We use our Section 401 authority to set conditions for projects, actions, and activities that can affect water quality in Washington. For example:

  • When a port seeks permission to dredge a channel or waterway, we outline where sediment spoils can go.
  • When hydropower dams request a license for an existing dam or for new construction, we assess whether state water quality standards can be met and set conditions to ensure state waters are protected.     
  • We set standards to protect wetlands during site development, and determine when mitigation or enhancements are necessary.
  • Shoreline property owners wanting new piers and other structures follow our certification conditions to minimize water quality and environmental impacts.

When we issue a Section 401 water quality certification, it means that we have determined a project or action, as proposed and conditioned, will comply with state water quality standards and other requirements to protect state aquatic resources.

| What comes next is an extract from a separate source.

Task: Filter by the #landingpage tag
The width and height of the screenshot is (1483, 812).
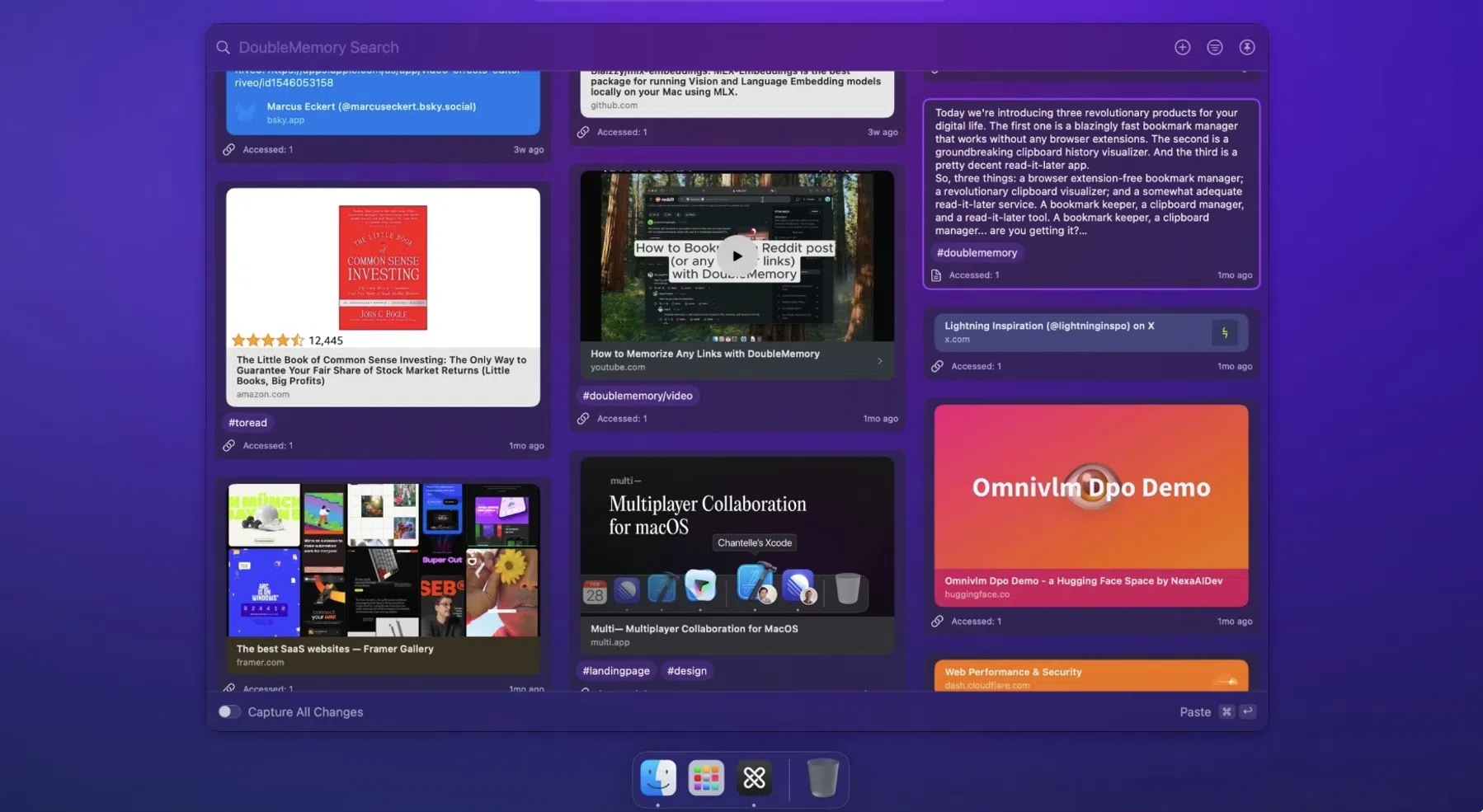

Certifications for state hydropower licenses

We work with the Federal Energy Regulatory Commission (FERC) licensing process for hydropower dams. When an applicant requests a license, either to re-license an existing dam or for new construction, we work with the utility and review studies, analyses, and plans. If we determine that water quality standards are attainable, a 401 certification is issued with conditions to ensure that the standards will be met. These conditions become part of the new FERC license.

Non-hydropower Section 401 Certifications

Washington's Section 401 Certifications provide a strong opportunity to protect and enhance water quality, aquatic species and habitats, water resources, coastal resources, floodplains, and other environmental elements.

Certifications for NPDES federal permits

National Pollutant Discharge Elimination System (NPDES) permits limit the quality and quantity of wastewater discharge into surface waters like rivers, lakes, and streams. We write NPDES permits for all non-federal discharges in the state, except those on tribal lands.